Legislators need to rectify the immigration situation
As President Barack Obama digs his heels into executive powers and swears to achieve immigration reform before the new year, the all-too-familiar response from the majority party in the U.S. House and Senate is to assert “who’s in charge” and spend time orchestrating new defensive plays.
What is lost is that it isn’t about who’s in charge; it’s about accomplishing necessary reforms and marshaling the resolve to create those reforms.
It was against that very backdrop one year ago that Gov. Rick Snyder stepped out of the fray and created a plan for Michigan to utilize the most important aspects of immigration policies that directly impact the state economy. He created the Michigan Office for New Americans and told the world Michigan’s door is wide open. By February, Snyder had appointed Grand Rapids business leader Bing Goei to head the office.
At the time, Mika Meyers Beckett & Jones attorney Nathaniel Wolf told the Business Journal: “I think the most important part of what Gov. Snyder is doing is he is putting this on the forefront of what he wants to do, and other states should follow suit with what he is doing, putting pressure on the federal government to actually make some real changes.”
Snyder said in January: “If someone has the opportunity to come to our country legally, let’s hold our arms open and say, ‘Come to Michigan, this is the place to be.”
Snyder’s remarks were preceded by Grand Rapids Mayor George Heartwell in his State of the City speech Jan. 11, asking rhetorically: “Why can’t we pass a reasonable and fair immigration law that provides a clear path to citizenship for those who want to be Americans? Congress, it is time to act. Don’t let this stain on our national spirit continue for another year. Pass immigration reform.”
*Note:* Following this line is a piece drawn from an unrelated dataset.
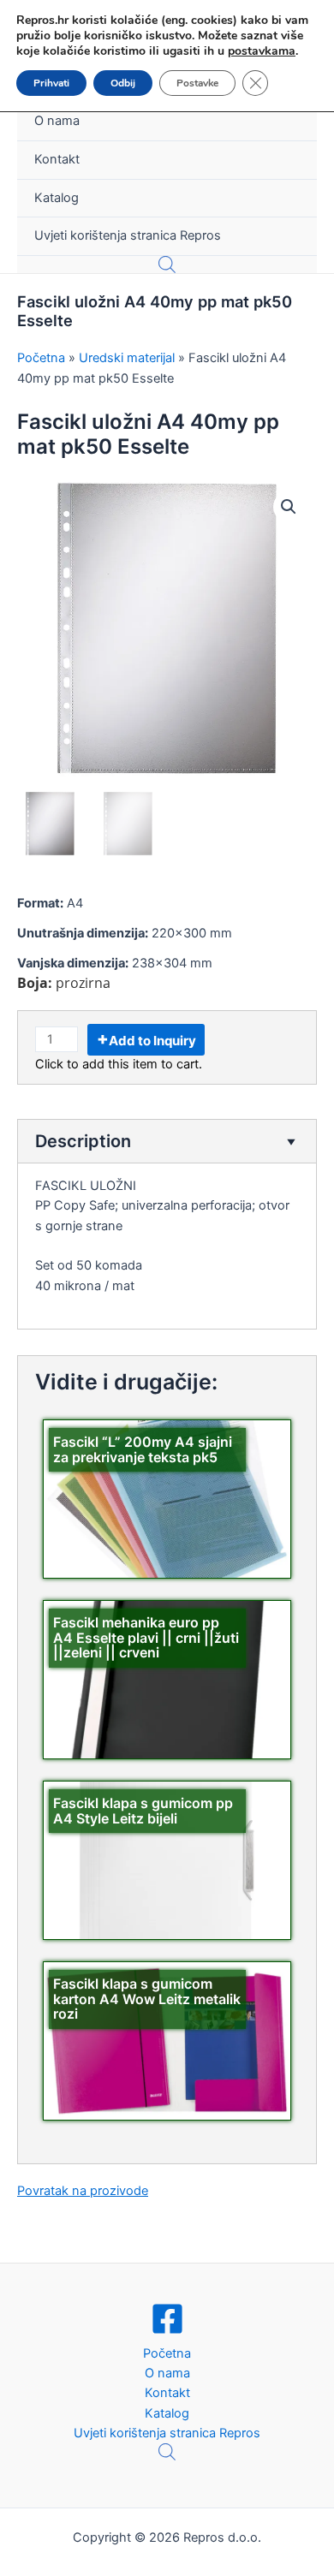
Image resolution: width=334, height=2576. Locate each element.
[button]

As Snyder also noted, the number of adult Michigan residents with a college degree continues to give the state bottom-tier placement among the 50 states. Michigan Future Inc. research shows it would take as long as another generation to affect the dismal number.
The Snyder administration also applied to make Michigan the second state government (along with Vermont) to run a regional center for the EB-5 visa program, with the goal of attracting talented immigrant entrepreneurs. The EB-5 program designates businesses to recruit foreign investors for development projects.
Grand Rapids attorney Susan Im, of Im Law, is recognized as one of the top immigration law talents in the U.S. She noted such an immigration status mandates that the immigrant provide a minimum of $1 million of his or her own funds to invest and create 10 full-time U.S. jobs. The investors receive permanent U.S. residency for themselves and their families. “The EB-5 focus is brilliant; it’s a win-win,” Im said.
It’s an appraisal shared by The Right Place Inc. President Birgit Klohs.
The torch for such reform must now be unwaveringly carried to the U.S. House and Senate by Michigan’s elected representatives with equal dedication.